Are You Like Many of the Women that our Pregnancy & Postpartum Rehabilitation Specialist PTs have helped?  In addition to helping women prevent pelvic floor injury during childbirth, we also help them prepare for a successful VBAC. Here’s one former patients happy email to us:

I had a successful VBAC!!! Thank you for all of your help the past few months. Truly such a joy and has made my pregnancy so much more comfortable.  I will see you postpartum because I definitely need some help!

Did you know that your greatest risk for pelvic floor injury during childbirth occurs with your first pregnancy?

Many women first come to us following a traumatic birth that injured their pelvic floor, bladder, pubic bones or abdomen.  We help them through their postpartum recovery. These women find their strength again, yet it takes time and discipline and courage.   They express regret that they didn’t do Pregnancy Pelvic PT the first time they were pregnant.   Often they decide to go forth and have more children and they continue care with us through their pregnancy and find themselves on the other side of a birth that did not involve pelvic floor injury.   Many, many of these women tell us a similar story:

We often meet women after they have had pelvic floor injury during childbirth, when they first seek care for postpartum rehabilitation.  Women tell us they were woefully unprepared for their first labor and birth.
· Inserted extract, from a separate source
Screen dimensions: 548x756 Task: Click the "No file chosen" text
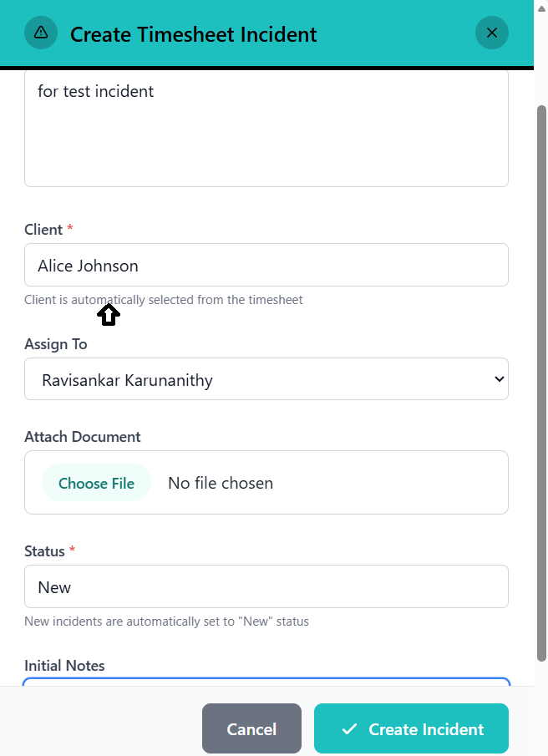(x=221, y=483)
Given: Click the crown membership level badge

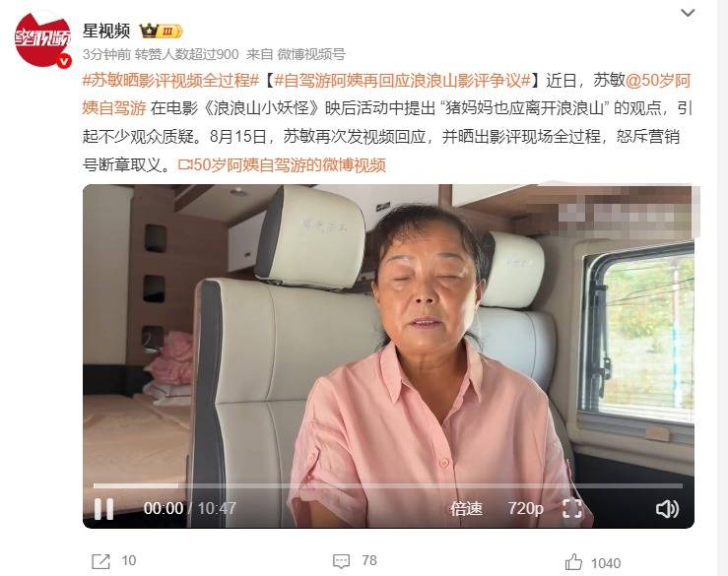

A lot of them had hip, pelvic or back pain during pregnancy.   Some of them felt great during pregnancy.   Many of these women told us that to prepare for their first birth, they just “winged” it.   They might have read a book. Maybe they went to a chiropractor.   They might have talked to their doctor about their “birth plan”, but other than that they had no preparation for how to birth their baby.   They did not care for their pelvic floor.  They did not do perineal massage.  They were not aware of which positions are better for them to be in when they push their baby out.  They did not know about pregnancy PT, or if they did, they did not think they needed it.  Or maybe they thought it could be a good idea, but they just never took action to do pregnancy physical therapy.   Then they had their baby and suffered pelvic floor injury and experienced ongoing issues after their baby was born. They often tell us their birth was traumatizing.

If you are pregnant, please put your birth preparation and body preparation highest on your priority list, so you can reduce your risk of pelvic floor injury.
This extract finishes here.